Mark Norris Lance (born 1959) is a professor in the Philosophy Department and Justice and Peace Studies Program at Georgetown University.

Life 
Lance earned his Ph.D. at the University of Pittsburgh under the direction of Robert Brandom and Nuel Belnap. His main areas of expertise are the philosophy of language, epistemology, philosophical logic, and metaphysics. He also writes and speaks extensively on anarchist theory. Lance is also a critic of anarcho-primitivism and its rejection of language.

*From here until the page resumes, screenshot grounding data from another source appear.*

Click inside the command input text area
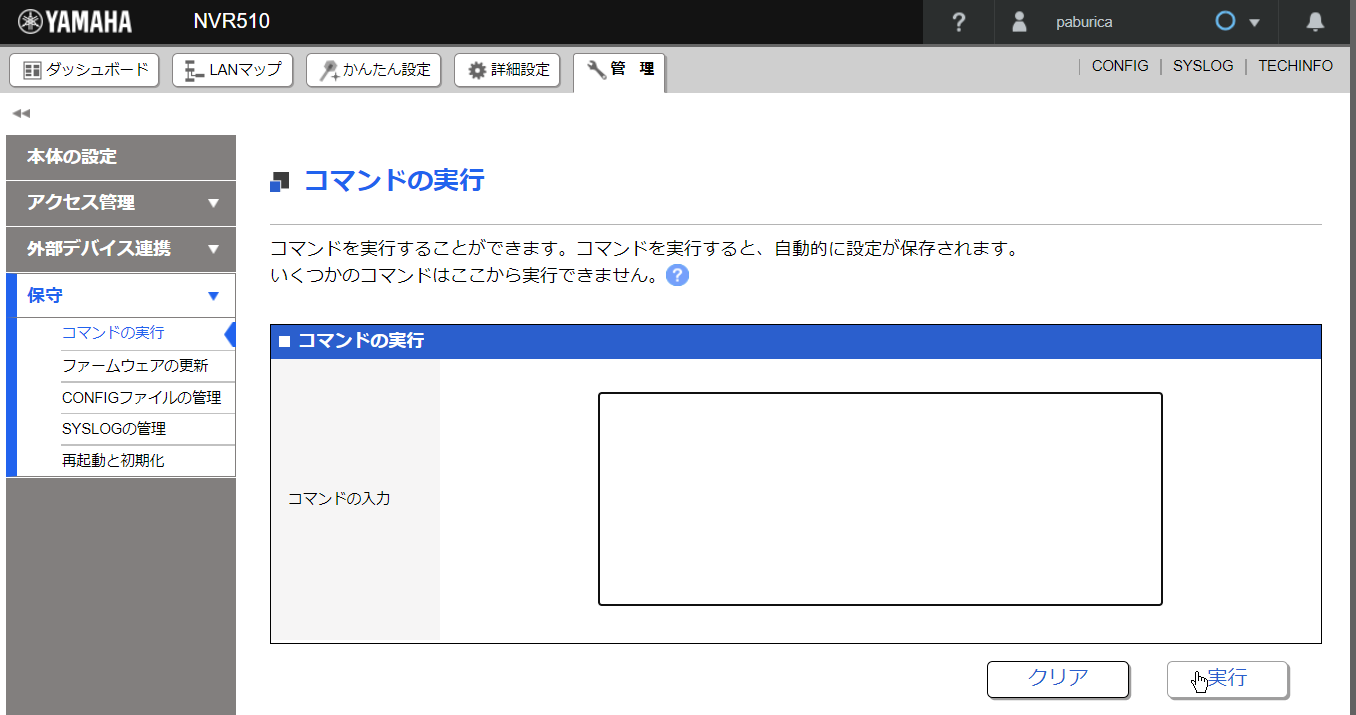The image size is (1356, 715). (880, 499)
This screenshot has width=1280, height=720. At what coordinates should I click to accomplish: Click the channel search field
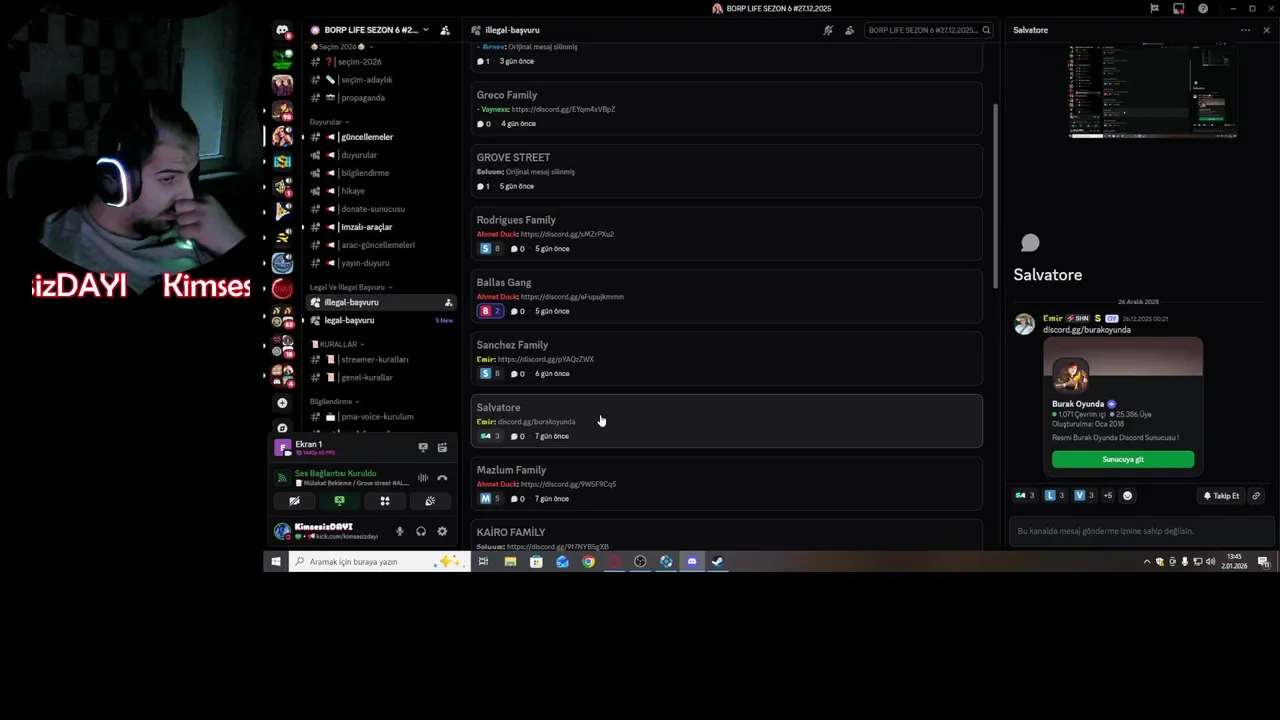coord(929,30)
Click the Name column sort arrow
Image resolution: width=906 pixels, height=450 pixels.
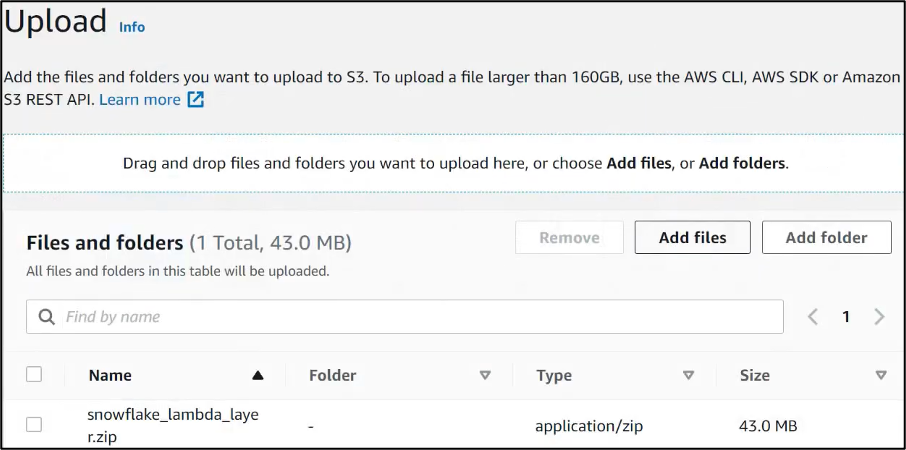tap(258, 376)
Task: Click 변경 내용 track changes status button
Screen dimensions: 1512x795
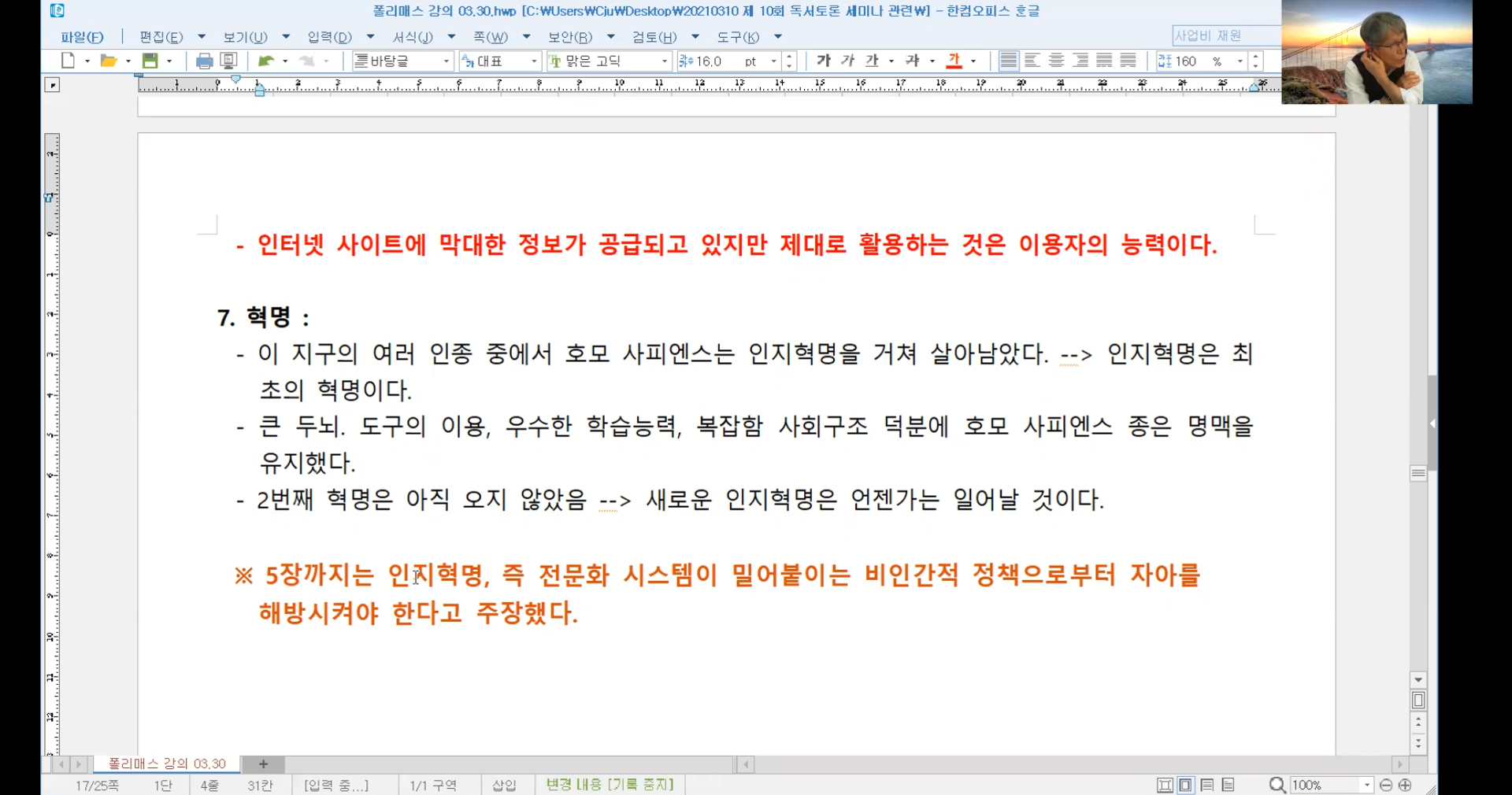Action: (610, 785)
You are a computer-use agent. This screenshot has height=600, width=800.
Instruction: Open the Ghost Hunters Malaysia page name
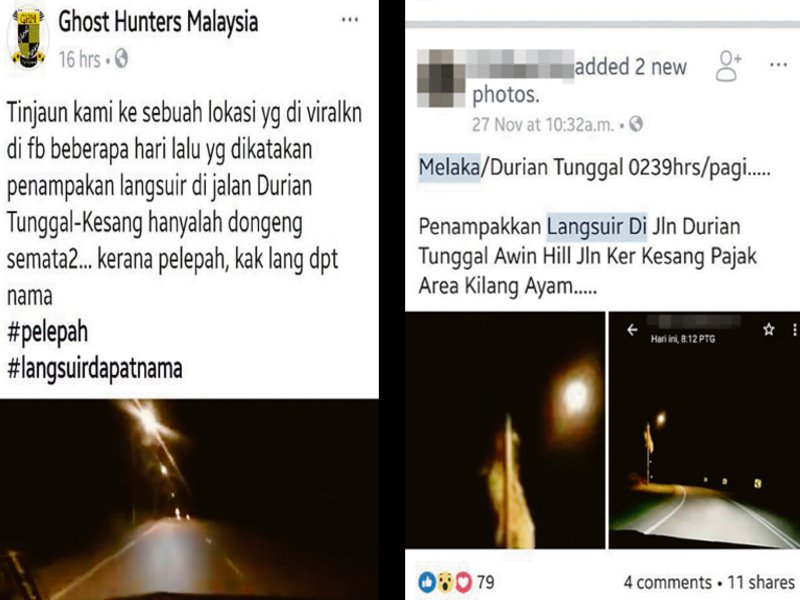158,22
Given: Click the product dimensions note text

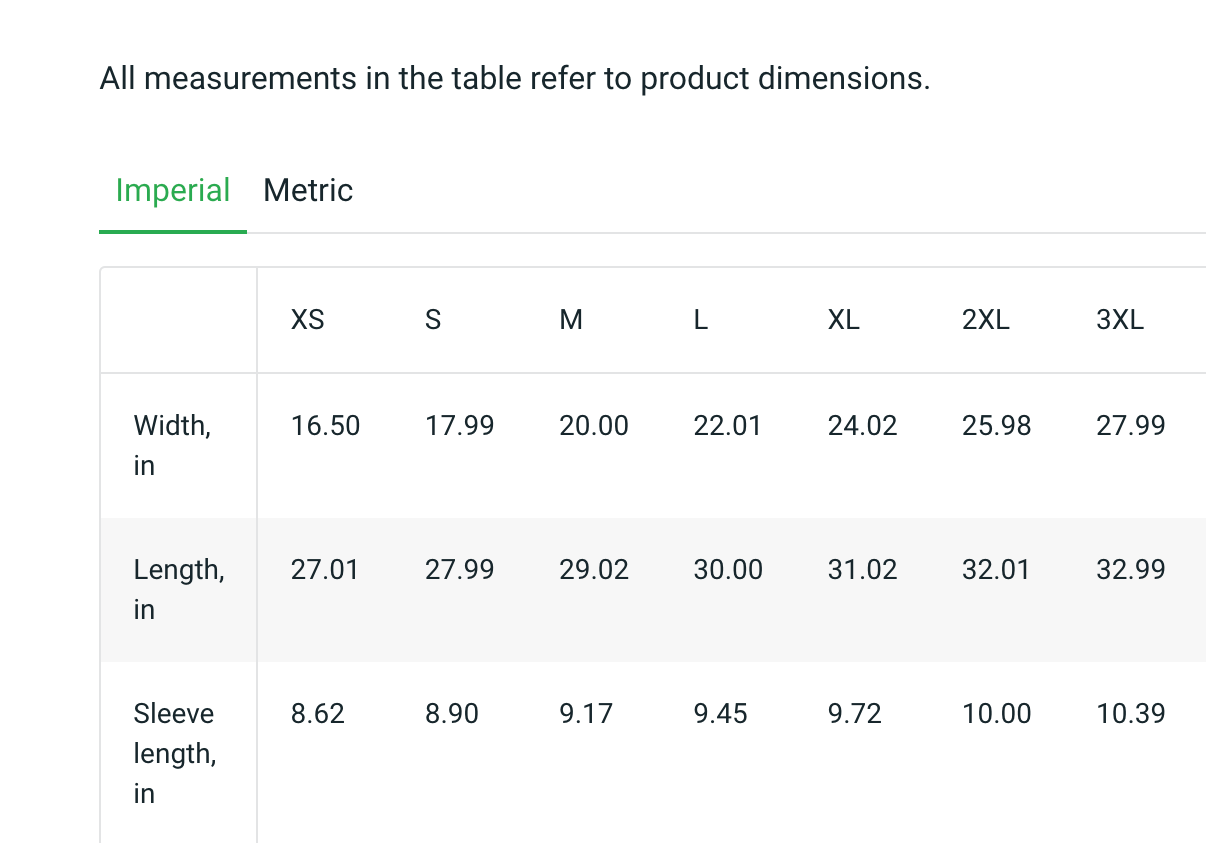Looking at the screenshot, I should (515, 78).
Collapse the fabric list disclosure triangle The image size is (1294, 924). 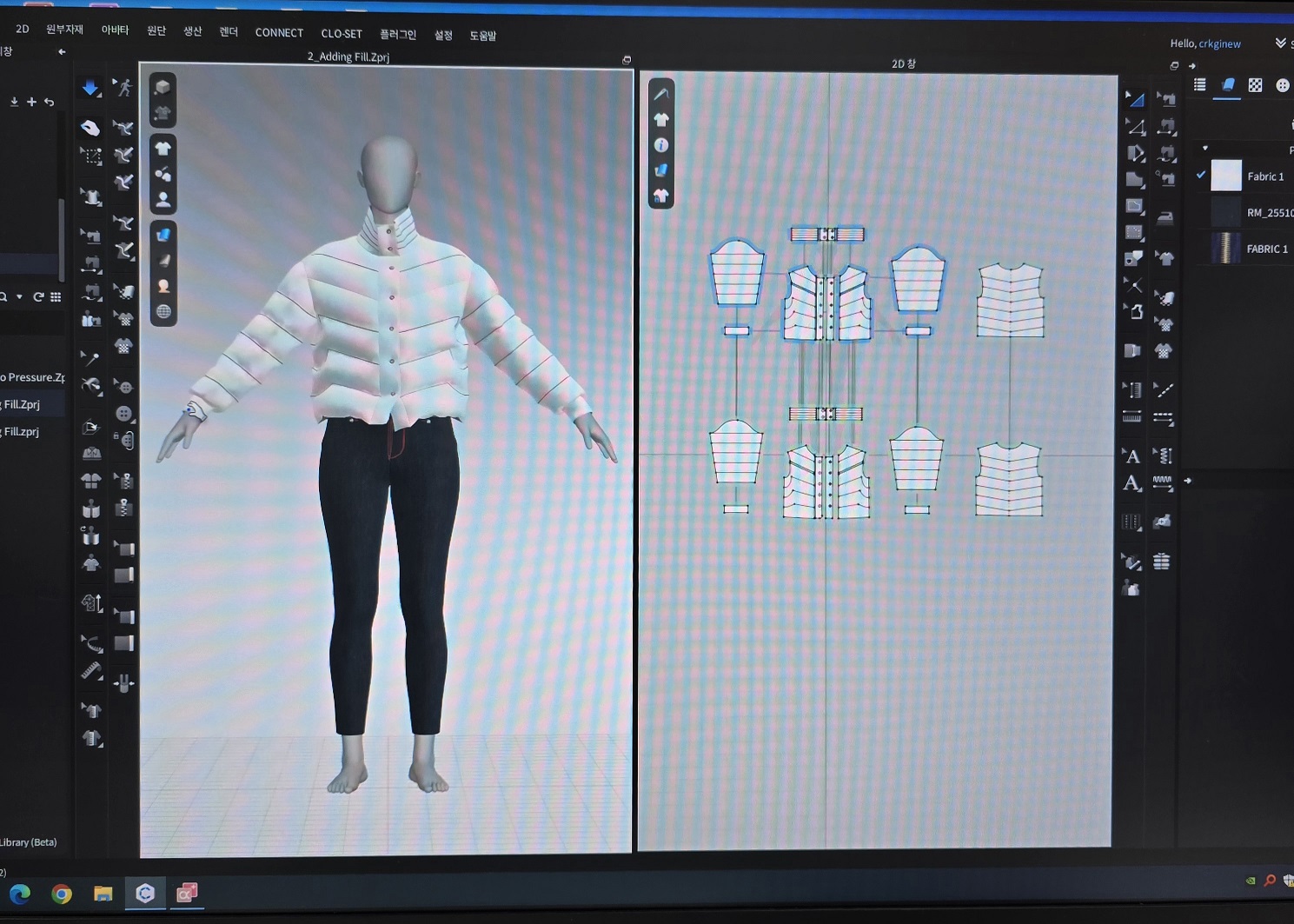tap(1204, 149)
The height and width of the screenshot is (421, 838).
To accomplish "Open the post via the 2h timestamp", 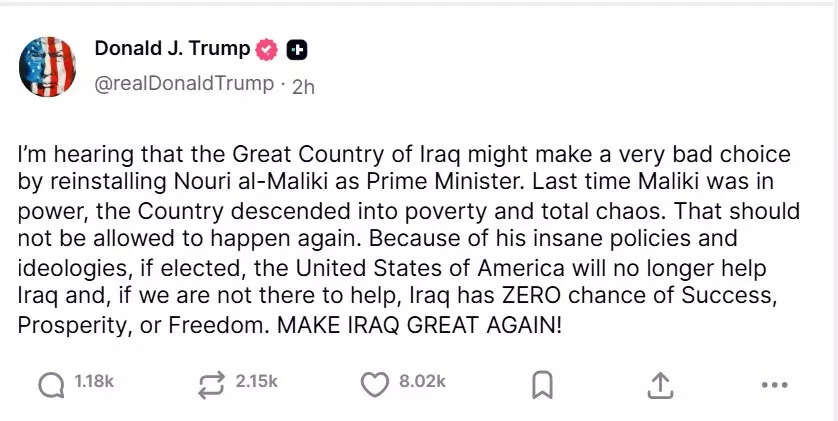I will pyautogui.click(x=303, y=86).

He is co-director of the Georgetown University Program on Justice and Peace. He has been the General Director of the Institute for Anarchist Studies and a contributor to its journal, Perspectives on Anarchist Theory. He has been active in a wide range of activist organizations, including work in solidarity with Latin America, Palestine, and South Africa, as well as anti-war, LGBTQ, and global justice work.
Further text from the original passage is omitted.